Nel report vengono raccontate anche 18 storie virtuose: esempi di buone pratiche già presenti sul territorio che hanno come punto di forza la sinergia tra istituzioni locali e la partecipazione dal basso. È questa sinergia, infatti, secondo Legambiente, la chiave per rigenerare e ripensare le periferie contrastando disuguaglianze ambientali, sociali ed economiche. Queste buone pratiche raccontano di un’Italia in fermento, dove le periferie diventano preziosi laboratori di innovazione, accoglienza e inclusione sociale. Si va da Modena, in prima linea contro la povertà energetica, all’edilizia sociale di Ferrara, al co-housing di Bologna.

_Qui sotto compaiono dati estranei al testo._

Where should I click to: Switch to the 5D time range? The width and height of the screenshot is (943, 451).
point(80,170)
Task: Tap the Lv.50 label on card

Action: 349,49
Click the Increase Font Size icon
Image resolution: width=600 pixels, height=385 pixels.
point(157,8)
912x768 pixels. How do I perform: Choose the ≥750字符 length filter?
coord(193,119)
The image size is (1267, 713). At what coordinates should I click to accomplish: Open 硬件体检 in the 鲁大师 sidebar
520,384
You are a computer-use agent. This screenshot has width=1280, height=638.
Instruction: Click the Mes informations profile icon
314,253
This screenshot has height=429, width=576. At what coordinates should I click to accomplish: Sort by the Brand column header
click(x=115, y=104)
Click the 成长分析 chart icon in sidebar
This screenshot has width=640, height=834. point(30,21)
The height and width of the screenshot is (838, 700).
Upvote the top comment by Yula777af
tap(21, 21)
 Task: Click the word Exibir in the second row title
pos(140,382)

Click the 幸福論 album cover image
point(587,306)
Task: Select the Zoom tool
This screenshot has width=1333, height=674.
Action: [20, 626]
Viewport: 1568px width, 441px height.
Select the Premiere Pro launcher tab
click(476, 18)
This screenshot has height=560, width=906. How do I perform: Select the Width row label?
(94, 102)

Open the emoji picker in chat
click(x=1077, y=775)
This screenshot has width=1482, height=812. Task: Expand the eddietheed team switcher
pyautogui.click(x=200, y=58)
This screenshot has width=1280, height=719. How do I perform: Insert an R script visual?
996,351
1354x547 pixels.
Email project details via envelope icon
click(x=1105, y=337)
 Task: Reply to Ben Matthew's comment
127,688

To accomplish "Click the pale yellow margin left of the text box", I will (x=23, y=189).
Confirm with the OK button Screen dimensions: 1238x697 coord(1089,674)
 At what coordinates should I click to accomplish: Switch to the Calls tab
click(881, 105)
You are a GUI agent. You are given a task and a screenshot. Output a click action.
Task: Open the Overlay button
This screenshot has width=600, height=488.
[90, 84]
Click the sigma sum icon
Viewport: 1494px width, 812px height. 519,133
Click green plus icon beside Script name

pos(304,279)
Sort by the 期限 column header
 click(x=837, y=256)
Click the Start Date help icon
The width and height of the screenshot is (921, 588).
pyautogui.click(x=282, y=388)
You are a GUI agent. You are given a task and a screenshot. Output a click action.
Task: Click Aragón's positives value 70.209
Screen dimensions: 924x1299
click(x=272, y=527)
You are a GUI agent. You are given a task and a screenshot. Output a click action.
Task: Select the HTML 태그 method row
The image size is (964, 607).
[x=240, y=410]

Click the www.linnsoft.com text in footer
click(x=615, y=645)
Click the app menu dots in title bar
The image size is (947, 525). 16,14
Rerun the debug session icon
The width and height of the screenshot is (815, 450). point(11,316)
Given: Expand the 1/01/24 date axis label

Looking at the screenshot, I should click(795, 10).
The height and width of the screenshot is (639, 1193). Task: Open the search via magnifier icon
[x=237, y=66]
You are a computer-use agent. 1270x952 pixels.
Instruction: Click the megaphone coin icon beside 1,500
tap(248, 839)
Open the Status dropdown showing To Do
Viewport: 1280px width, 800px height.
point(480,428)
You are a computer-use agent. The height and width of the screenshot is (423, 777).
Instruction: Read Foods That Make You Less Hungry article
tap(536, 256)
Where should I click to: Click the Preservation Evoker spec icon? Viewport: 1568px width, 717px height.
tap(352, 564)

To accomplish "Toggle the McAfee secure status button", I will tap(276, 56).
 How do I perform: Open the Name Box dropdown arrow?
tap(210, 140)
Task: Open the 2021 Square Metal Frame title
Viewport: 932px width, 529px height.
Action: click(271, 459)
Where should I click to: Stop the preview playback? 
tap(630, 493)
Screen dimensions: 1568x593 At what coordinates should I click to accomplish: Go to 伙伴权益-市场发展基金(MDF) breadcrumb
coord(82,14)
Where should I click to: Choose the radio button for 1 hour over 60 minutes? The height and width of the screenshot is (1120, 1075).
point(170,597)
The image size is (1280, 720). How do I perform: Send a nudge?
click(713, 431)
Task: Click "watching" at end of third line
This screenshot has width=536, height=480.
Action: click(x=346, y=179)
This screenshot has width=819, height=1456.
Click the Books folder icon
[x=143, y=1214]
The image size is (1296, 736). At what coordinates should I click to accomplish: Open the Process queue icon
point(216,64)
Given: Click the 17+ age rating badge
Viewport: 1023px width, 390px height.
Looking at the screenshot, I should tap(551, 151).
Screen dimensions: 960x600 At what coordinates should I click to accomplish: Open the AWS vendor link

Da Terni, con la “cittadella delle associazioni” nata grazie anche all’intervento dell’Ater, a Crotone, con il giardino di Pitagora, a Barletta, con il recupero dei giardini di Baden Powell, area un tempo degradata e oggi fiore all’occhiello della città, grazie ad un lavoro di inclusività e partecipazione.

E ancora, da Vicenza, con la riqualificazione dell’aula didattica all’aperto del Parco Retrone nel quartiere Ferrovieri, nata dall’esigenza di più spazi pubblici condivisi emersa durante la pandemia, per arrivare in provincia di Pescara, a Popoli, con il progetto dell’eolico solidale che si propone di utilizzare la remunerazione dell’energia elettrica, prodotta annualmente dal sistema, per il finanziamento di attività e opere necessarie per supportare il sistema sociale della collettività del Comune. Tra le grandi città, Roma, con il Laboratorio Città di Corviale, Napoli, con la prima Comunità energetica Rinnovabile e Solidale (CER), Milano, con “Sharing Cities ed EnerPOP”, che ha avviato percorsi di accompagnamento per la riqualificazione energetica dei condomini. E infine Palermo, culla dei “Cantieri Culturali alla Zisa”, esempio di riconversione di un’area industriale, e Torino, con il modello “Health Equity Audit” per un welfare equilibrato grazie all’articolazione delle strutture sanitarie nel territorio.

Le periferie sono destinate a diventare i nuovi centri nevralgici delle città. È da qui pertanto che bisogna partire, senza perdere altro tempo, per centrare l’obiettivo 11 dell’agenda 2030 dell’Onu per lo Sviluppo Sostenibile che chiede ai 193 Paesi delle Nazioni unite che l’hanno sottoscritta, tra cui l’Italia, “città e insediamenti umani inclusivi, sicuri, duraturi e sostenibili”.